Hikers can follow in the footsteps of dinosaurs that walked through Jurassic streams and rivers 155 to 165 million years ago.
More than 2500 dinosaur tracks have been found on the outer slopes of the Salt Valley Anticline, a deep depression that runs the length of Arches National Park.
Two dinosaur track sites are easy to access off Hwy 191 north of Moab: Copper Ridge Sauropod Tracksite and Willow Springs Road.
The Copper Ridge Sauropod Tracksite is 23 miles north of Moab. The site can be accessed by taking the North Klondike Bluff road off of Hwy 191. The two mile dirt road is well-maintained and can be used by a passenger car, however it should be avoided when wet.
The Copper Ridge Sauropod Tracksite was discovered in 1989 by paleontologist Linda Dale Jennings Lockley. The tracks are preserved in the Morrison Formation, a geologic layer that is one of the most famous for yielding Jurassic dinosaur bones and tracks.
The Copper Ridge tracksite is the first sauropod trackway reported in Utah.

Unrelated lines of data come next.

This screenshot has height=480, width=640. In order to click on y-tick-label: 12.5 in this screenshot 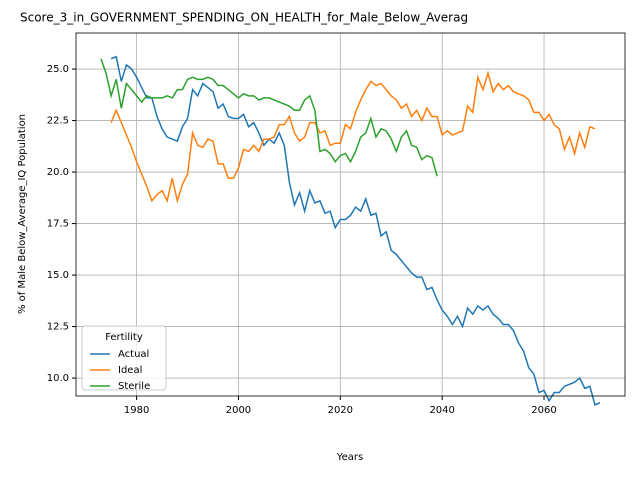, I will do `click(58, 328)`.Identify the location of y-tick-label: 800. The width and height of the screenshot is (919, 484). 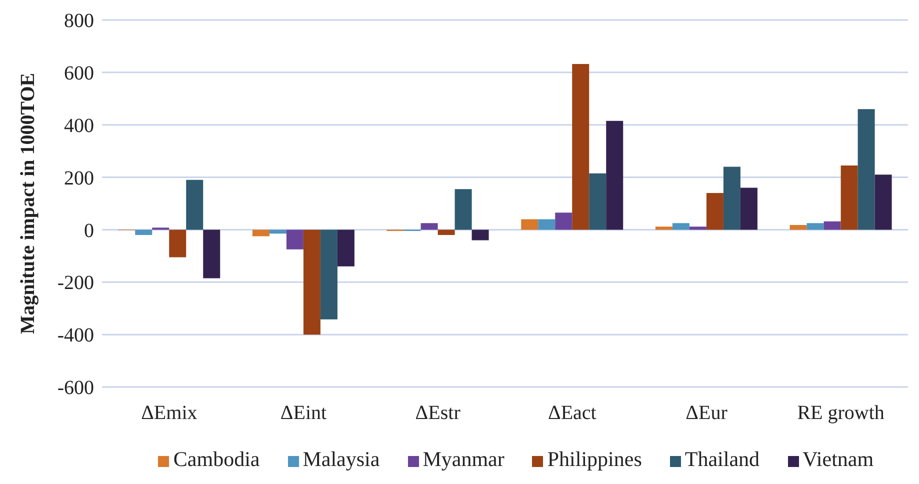
(79, 21).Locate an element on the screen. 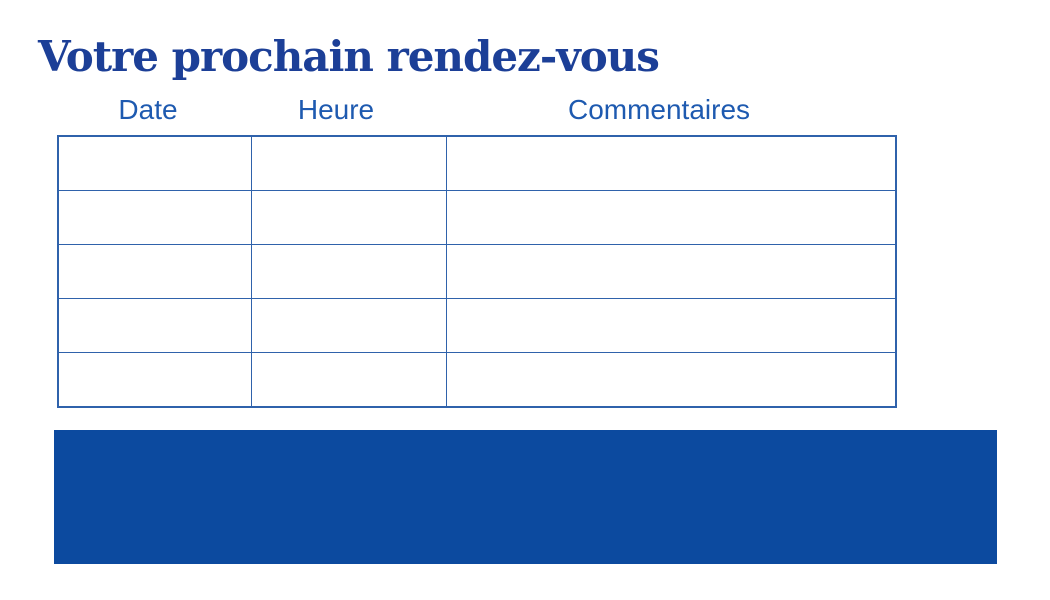  column-header-heure: Heure is located at coordinates (336, 110).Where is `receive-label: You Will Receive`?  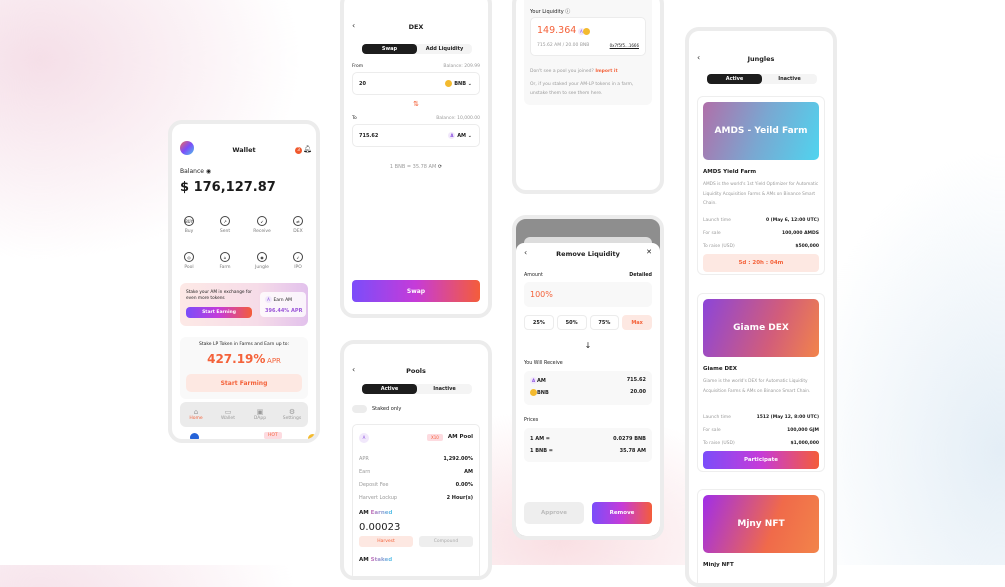 receive-label: You Will Receive is located at coordinates (544, 364).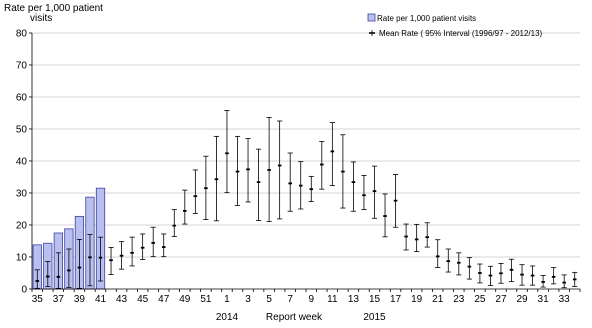  I want to click on y-tick-labels: 0 10 20 30 40 50 60 70 80, so click(22, 162).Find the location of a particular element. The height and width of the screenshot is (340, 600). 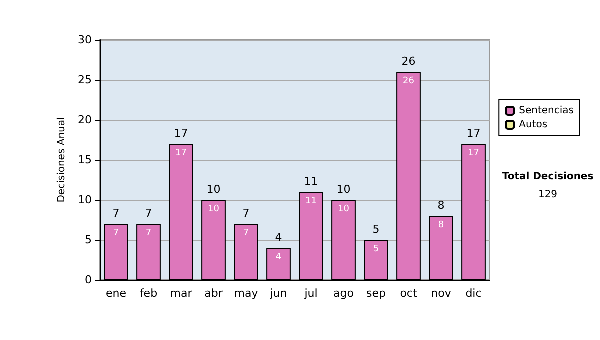

x-tick-label: feb is located at coordinates (149, 294).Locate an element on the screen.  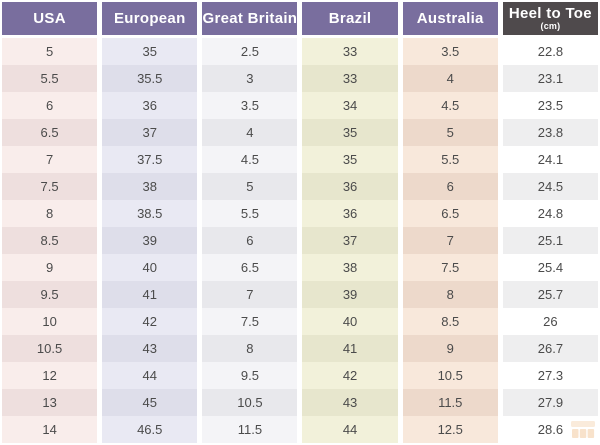
column-cells-great-britain: 2.5 3 3.5 4 4.5 5 5.5 6 6.5 7 7.5 8 9.5 10.5 11.5 is located at coordinates (250, 240).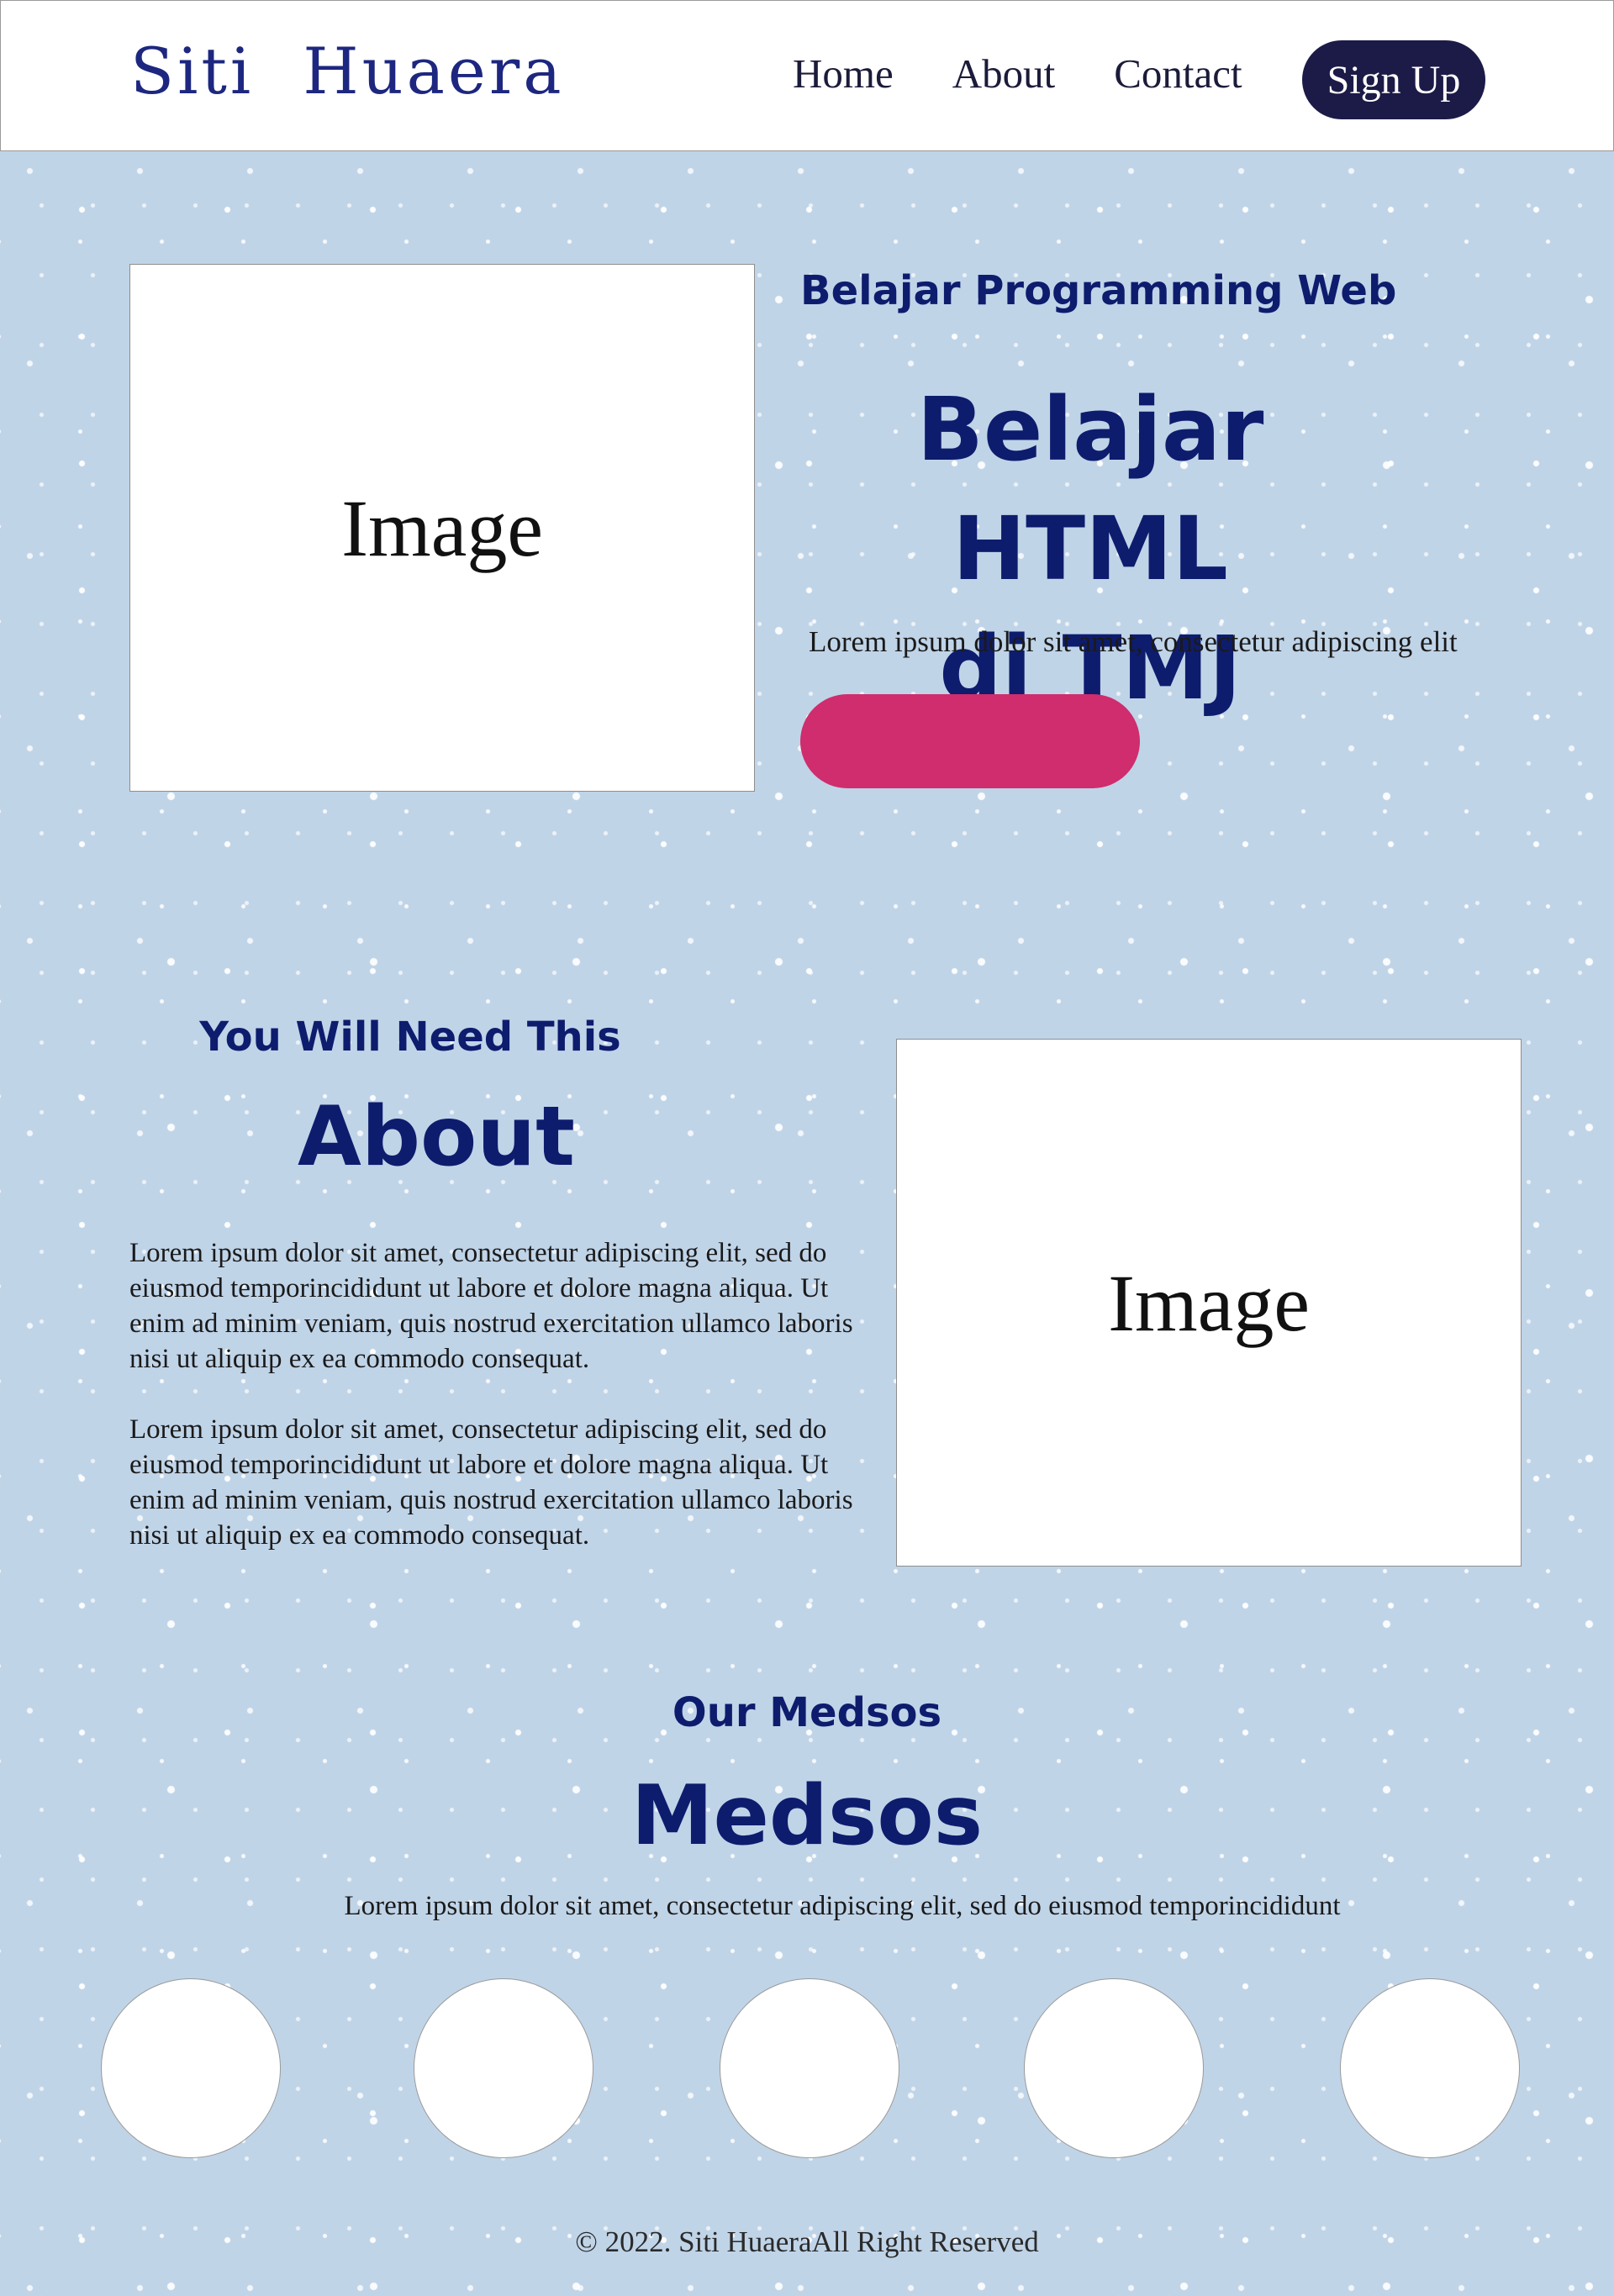  I want to click on nav-about: About, so click(1004, 74).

Sauropods are large herbivorous dinosaurs with long tails and necks, small heads and thick legs. ReBecca Hunt Foster, the paleontologist at the Moab Bureau of Land Management office said that the sauropod at this site may have been an Apatosaurus, a large dinosaur that could be 75 feet long and weigh as much as four elephants.
There are approximately 13 round sauropod tracks that make a quick right turn going up the hill. Next to it are tracks of four carnivorous dinosaurs that left three-toed tracks.
The larger set of the three-toed tracks are believed to be from an Allosaurus, which looks like a smaller Tyrannosaurus Rex and averaged about 39 feet tall. It appears to have a limp as the a gait shows a long five foot stride alternating with a shorter four foot stride.
Finding tracks that make a sharp turn is unique.
“Most tracks go in a straight line,” Foster said. And while the combination of the herbivorous dinosaur and carnivorous together at one site suggests that sauropod was being hunted, Foster said there is no way to know whether the tracks were made on the same day.
“It’s a fun story, but there is no scientific proof,” Foster said. “The tracks could have been made the same day, or days apart.”
The tracks were originally laid in wet sand, near an oasis or within a small riverbed. The rock shows the ripple effect of water moving over the sand. Mud then covered the sand in a short period of time, perhaps within a few days. That encasing of mud that later turned to rock preserved the tracks for several millions of years.
Several three-toed tracks can also be seen in the Entrada rock near Willow Springs Road.
“Entrada preserves all sorts of tracks,” Foster said.
The Entrada formation is from 165 million years ago, which had a little dryer climate than when the Morrison formation was formed.
Willow Springs Road is well-marked, approximately 11 miles north of Moab on Hwy 191. It is a well-maintained dirt road that leads 2.5 miles to the Sovereign single track trailhead. The dinosaur tracks are 3.4 miles from Hwy 191, and one mile past the Sovereign trailhead. Four wheel drive is recommended for a stint of sand in a wash where the road crosses.
The road is also the original entrance into Arches National Park. High clearance and four-wheel drive is recommended to make the trek into the national park.
The three-toed tracks are from human-sized predators.
“Fran Barnes was very big on making sure that track site was protected,” Foster said. “He worked with the BLM to make sure that it was known and protected.”
Fran Barnes and his wife Terby authored and published several books through Canyon Country Publications, which documented and named many locations in the Moab-area. Barnes died in 2003.
Foster has started a local chapter of the Utah Friends of Paleontology. Forty people attended their first meeting at the library in February.
The second scheduled meeting is 6 p.m., Wednesday, March 27 at the library. State paleontologist Jim Kirkland will speak at that meeting.
“Everybody is welcome,” Foster said.
She hopes that as the chapter develops, members can go to sites and document the tracks “And keep an eye on the conditions,” she said. “It’s good for the locals to keep an eye on tracks.”
Foster said that it is illegal to make casts from the tracks.
“We like to remind people not to pour plaster or damage the tracks. It can ruin it. Just take pictures,” Foster said. “It is illegal to pour anything other than water into the tracks. Any replication of the tracks they would need a paleontology permit.”